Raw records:
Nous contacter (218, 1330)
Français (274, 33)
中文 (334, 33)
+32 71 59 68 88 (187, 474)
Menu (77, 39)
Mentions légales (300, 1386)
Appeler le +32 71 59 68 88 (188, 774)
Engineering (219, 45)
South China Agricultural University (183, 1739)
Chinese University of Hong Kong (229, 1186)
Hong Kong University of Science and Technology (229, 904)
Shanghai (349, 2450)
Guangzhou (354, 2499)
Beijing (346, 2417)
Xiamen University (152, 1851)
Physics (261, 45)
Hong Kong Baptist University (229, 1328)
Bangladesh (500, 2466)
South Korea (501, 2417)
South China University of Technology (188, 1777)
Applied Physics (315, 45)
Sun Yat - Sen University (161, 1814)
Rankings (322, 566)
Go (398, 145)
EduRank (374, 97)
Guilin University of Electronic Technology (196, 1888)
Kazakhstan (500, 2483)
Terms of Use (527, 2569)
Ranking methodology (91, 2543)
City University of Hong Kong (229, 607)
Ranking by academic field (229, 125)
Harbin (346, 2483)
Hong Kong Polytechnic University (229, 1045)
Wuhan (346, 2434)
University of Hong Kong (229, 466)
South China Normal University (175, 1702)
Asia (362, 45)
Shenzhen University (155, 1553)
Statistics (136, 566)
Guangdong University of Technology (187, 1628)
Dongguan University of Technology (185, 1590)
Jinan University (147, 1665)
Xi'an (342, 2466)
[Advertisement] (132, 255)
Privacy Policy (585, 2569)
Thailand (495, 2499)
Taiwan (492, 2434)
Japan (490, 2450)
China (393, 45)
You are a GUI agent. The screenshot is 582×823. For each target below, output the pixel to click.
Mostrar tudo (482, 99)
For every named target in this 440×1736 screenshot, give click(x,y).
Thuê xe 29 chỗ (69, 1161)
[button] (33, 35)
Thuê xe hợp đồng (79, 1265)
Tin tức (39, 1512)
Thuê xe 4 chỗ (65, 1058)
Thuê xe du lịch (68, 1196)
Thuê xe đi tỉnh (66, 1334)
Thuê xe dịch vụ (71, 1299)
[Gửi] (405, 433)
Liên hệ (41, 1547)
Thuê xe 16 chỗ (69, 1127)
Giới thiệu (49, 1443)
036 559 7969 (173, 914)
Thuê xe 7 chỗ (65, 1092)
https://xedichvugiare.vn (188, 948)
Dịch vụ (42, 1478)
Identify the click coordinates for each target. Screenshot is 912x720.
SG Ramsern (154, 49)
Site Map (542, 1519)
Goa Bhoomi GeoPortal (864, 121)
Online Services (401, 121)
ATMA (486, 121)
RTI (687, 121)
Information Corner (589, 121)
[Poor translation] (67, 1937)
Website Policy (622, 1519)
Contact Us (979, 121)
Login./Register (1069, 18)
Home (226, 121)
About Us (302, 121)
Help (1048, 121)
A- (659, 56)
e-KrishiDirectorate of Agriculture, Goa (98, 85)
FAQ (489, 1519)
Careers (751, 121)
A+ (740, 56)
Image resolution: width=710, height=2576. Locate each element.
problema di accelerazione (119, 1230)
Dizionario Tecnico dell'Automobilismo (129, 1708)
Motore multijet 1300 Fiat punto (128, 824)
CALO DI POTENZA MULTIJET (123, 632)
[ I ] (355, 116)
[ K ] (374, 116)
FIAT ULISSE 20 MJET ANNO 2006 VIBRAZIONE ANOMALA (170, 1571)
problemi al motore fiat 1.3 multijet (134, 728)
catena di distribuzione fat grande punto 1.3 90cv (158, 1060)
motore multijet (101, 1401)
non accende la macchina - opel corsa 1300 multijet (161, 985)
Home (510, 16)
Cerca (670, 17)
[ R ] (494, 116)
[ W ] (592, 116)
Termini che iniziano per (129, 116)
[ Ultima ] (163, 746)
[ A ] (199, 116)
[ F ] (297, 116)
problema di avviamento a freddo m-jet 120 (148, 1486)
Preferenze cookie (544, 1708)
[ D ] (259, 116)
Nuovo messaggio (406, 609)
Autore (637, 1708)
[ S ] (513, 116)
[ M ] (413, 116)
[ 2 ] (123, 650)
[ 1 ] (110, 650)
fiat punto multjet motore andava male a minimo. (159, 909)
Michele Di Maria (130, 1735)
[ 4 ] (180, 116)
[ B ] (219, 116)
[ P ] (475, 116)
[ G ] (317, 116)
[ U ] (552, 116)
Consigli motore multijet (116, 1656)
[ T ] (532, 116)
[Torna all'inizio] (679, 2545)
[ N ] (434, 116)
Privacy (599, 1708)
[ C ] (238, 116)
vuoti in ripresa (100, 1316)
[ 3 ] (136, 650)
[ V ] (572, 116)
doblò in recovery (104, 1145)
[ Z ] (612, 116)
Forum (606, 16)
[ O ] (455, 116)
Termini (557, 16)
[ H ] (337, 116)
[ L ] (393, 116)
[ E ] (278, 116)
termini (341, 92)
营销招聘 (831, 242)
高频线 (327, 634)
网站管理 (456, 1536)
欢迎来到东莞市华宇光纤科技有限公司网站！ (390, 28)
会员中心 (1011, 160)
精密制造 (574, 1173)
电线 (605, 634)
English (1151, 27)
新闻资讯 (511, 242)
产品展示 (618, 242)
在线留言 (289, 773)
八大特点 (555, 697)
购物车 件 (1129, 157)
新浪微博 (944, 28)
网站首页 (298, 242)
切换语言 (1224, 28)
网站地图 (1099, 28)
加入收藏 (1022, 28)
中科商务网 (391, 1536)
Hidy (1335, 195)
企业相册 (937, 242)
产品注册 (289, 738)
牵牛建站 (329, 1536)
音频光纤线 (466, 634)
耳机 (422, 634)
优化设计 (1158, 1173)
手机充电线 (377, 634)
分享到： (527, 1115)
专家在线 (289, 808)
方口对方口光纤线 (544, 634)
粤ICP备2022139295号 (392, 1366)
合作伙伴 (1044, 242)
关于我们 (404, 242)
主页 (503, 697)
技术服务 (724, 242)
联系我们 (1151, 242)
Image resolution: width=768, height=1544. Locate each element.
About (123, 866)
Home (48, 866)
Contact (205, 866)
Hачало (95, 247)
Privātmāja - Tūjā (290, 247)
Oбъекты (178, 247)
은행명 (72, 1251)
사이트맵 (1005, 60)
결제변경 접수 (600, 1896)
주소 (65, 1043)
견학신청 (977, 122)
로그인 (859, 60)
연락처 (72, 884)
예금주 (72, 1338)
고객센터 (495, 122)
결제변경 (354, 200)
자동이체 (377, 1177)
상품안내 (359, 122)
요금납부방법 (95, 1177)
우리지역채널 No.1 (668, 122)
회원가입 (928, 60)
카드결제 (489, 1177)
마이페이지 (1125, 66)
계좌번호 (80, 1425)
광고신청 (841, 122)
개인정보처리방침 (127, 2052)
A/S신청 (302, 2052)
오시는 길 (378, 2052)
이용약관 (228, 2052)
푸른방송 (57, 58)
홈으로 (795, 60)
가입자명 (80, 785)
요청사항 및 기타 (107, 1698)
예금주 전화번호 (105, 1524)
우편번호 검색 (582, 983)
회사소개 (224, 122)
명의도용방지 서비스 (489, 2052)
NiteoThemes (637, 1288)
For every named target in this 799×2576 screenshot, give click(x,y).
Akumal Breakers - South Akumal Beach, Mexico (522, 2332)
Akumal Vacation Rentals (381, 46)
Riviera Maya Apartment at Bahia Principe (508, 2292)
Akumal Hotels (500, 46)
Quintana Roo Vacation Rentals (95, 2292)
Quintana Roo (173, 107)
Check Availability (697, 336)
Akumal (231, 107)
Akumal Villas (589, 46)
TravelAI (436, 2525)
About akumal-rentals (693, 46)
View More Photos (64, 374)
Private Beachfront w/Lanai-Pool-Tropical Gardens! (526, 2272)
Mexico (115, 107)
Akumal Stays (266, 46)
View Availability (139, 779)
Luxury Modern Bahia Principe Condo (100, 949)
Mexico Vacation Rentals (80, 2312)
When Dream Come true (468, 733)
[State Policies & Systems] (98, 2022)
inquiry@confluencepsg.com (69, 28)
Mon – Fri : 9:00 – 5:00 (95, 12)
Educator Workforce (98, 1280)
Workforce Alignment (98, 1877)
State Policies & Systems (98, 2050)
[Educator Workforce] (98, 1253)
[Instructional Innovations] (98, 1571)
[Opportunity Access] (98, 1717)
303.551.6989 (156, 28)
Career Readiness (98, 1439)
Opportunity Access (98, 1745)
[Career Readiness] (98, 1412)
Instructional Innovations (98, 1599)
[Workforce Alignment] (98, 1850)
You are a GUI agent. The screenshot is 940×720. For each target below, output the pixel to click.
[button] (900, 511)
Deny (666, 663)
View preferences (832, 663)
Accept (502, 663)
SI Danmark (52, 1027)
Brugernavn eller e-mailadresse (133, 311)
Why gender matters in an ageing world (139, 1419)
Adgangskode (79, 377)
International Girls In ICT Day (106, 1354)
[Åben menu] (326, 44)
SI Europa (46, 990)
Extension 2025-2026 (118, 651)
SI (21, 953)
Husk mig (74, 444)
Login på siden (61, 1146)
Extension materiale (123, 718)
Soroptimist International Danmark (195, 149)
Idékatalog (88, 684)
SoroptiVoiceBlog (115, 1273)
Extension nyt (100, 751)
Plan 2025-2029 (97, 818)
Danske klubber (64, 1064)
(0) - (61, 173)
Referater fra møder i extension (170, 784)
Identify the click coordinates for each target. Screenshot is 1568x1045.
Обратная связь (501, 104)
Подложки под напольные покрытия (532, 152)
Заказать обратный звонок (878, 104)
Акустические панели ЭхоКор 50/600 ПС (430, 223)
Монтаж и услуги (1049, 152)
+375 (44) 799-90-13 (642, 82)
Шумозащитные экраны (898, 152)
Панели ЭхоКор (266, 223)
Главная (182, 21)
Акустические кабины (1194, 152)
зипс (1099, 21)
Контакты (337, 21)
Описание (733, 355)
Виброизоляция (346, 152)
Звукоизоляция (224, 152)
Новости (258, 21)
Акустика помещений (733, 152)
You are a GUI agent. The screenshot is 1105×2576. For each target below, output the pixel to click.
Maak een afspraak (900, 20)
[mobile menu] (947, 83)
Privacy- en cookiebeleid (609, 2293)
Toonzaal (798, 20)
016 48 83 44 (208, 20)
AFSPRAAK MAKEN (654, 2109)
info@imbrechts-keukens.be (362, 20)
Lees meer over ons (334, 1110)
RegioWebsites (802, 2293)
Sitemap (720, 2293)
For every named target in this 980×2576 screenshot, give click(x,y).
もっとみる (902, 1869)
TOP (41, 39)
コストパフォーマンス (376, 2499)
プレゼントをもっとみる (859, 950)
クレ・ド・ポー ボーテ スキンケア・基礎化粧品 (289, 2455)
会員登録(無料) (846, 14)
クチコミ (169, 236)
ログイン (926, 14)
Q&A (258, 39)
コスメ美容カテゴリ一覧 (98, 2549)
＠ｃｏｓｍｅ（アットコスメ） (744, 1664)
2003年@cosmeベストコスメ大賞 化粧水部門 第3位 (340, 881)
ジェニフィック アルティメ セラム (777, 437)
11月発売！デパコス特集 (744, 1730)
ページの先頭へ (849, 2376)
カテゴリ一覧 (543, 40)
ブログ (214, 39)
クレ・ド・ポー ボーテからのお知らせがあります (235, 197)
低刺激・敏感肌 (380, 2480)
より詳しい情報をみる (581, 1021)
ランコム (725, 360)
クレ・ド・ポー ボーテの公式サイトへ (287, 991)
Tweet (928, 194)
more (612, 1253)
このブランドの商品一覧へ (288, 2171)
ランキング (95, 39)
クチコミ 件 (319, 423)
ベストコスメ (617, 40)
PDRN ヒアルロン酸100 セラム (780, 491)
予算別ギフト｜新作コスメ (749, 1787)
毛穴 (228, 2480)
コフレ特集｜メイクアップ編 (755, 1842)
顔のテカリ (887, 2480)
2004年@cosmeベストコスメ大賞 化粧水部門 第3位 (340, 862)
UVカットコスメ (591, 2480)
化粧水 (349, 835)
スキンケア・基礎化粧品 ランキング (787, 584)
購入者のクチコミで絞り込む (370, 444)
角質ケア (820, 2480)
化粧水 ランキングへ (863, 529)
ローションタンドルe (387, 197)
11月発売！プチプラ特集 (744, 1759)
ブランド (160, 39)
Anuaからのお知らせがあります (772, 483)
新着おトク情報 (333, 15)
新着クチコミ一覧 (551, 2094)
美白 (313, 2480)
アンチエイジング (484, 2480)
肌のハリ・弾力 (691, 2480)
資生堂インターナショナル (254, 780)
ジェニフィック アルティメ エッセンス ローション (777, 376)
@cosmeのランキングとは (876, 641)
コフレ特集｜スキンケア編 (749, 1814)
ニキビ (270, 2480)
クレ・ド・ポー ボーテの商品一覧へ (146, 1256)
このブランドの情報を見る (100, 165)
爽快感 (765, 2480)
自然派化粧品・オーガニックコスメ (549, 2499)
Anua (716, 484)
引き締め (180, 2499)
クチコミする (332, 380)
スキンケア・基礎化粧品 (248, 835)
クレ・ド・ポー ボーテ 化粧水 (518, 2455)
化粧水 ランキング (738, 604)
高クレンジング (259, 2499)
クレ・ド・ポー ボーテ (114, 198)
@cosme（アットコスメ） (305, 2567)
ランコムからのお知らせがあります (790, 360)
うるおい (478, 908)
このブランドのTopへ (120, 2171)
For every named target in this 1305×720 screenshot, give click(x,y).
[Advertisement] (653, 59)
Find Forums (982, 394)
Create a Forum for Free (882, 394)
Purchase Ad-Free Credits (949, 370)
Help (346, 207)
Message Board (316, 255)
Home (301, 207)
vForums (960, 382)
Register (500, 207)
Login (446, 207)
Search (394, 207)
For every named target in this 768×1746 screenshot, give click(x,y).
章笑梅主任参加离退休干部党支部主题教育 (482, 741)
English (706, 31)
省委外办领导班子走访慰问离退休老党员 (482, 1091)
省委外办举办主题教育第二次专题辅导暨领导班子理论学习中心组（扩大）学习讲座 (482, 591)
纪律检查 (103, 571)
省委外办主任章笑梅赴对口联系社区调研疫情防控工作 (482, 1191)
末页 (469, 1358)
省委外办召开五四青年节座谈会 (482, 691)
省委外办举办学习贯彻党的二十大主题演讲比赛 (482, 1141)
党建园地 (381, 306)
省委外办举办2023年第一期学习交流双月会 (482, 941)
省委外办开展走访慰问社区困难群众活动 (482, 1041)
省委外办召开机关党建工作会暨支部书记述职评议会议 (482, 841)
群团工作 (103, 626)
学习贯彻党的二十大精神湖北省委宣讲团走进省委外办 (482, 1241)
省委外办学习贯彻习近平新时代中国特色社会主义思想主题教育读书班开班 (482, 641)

◆ What needs to be done: Convert the material into a numbered list, beginning at its first line and ending with the line that contains "[Gửi] (405, 433)". Include both of these lines and omit any blank lines.

◆ Exercise answer:
1. Nous contacter (218, 1330)
2. Français (274, 33)
3. 中文 (334, 33)
4. +32 71 59 68 88 (187, 474)
5. Menu (77, 39)
6. Mentions légales (300, 1386)
7. Appeler le +32 71 59 68 88 (188, 774)
8. Engineering (219, 45)
9. South China Agricultural University (183, 1739)
10. Chinese University of Hong Kong (229, 1186)
11. Hong Kong University of Science and Technology (229, 904)
12. Shanghai (349, 2450)
13. Guangzhou (354, 2499)
14. Beijing (346, 2417)
15. Xiamen University (152, 1851)
16. Physics (261, 45)
17. Hong Kong Baptist University (229, 1328)
18. Bangladesh (500, 2466)
19. South Korea (501, 2417)
20. South China University of Technology (188, 1777)
21. Applied Physics (315, 45)
22. Sun Yat - Sen University (161, 1814)
23. Rankings (322, 566)
24. Go (398, 145)
25. EduRank (374, 97)
26. Guilin University of Electronic Technology (196, 1888)
27. Kazakhstan (500, 2483)
28. Terms of Use (527, 2569)
29. Ranking methodology (91, 2543)
30. City University of Hong Kong (229, 607)
31. Ranking by academic field (229, 125)
32. Harbin (346, 2483)
33. Hong Kong Polytechnic University (229, 1045)
34. Wuhan (346, 2434)
35. University of Hong Kong (229, 466)
36. South China Normal University (175, 1702)
37. Asia (362, 45)
38. Shenzhen University (155, 1553)
39. Statistics (136, 566)
40. Guangdong University of Technology (187, 1628)
41. Dongguan University of Technology (185, 1590)
42. Jinan University (147, 1665)
43. Xi'an (342, 2466)
44. [Advertisement] (132, 255)
45. Privacy Policy (585, 2569)
46. Thailand (495, 2499)
47. Taiwan (492, 2434)
48. Japan (490, 2450)
49. China (393, 45)
50. You are a GUI agent. The screenshot is 582×823. For each target below, output the pixel to click.
51. Mostrar tudo (482, 99)
52. For every named target in this 440×1736 screenshot, give click(x,y).
53. Thuê xe 29 chỗ (69, 1161)
54. [button] (33, 35)
55. Thuê xe hợp đồng (79, 1265)
56. Tin tức (39, 1512)
57. Thuê xe 4 chỗ (65, 1058)
58. Thuê xe du lịch (68, 1196)
59. Thuê xe đi tỉnh (66, 1334)
60. Thuê xe dịch vụ (71, 1299)
61. [Gửi] (405, 433)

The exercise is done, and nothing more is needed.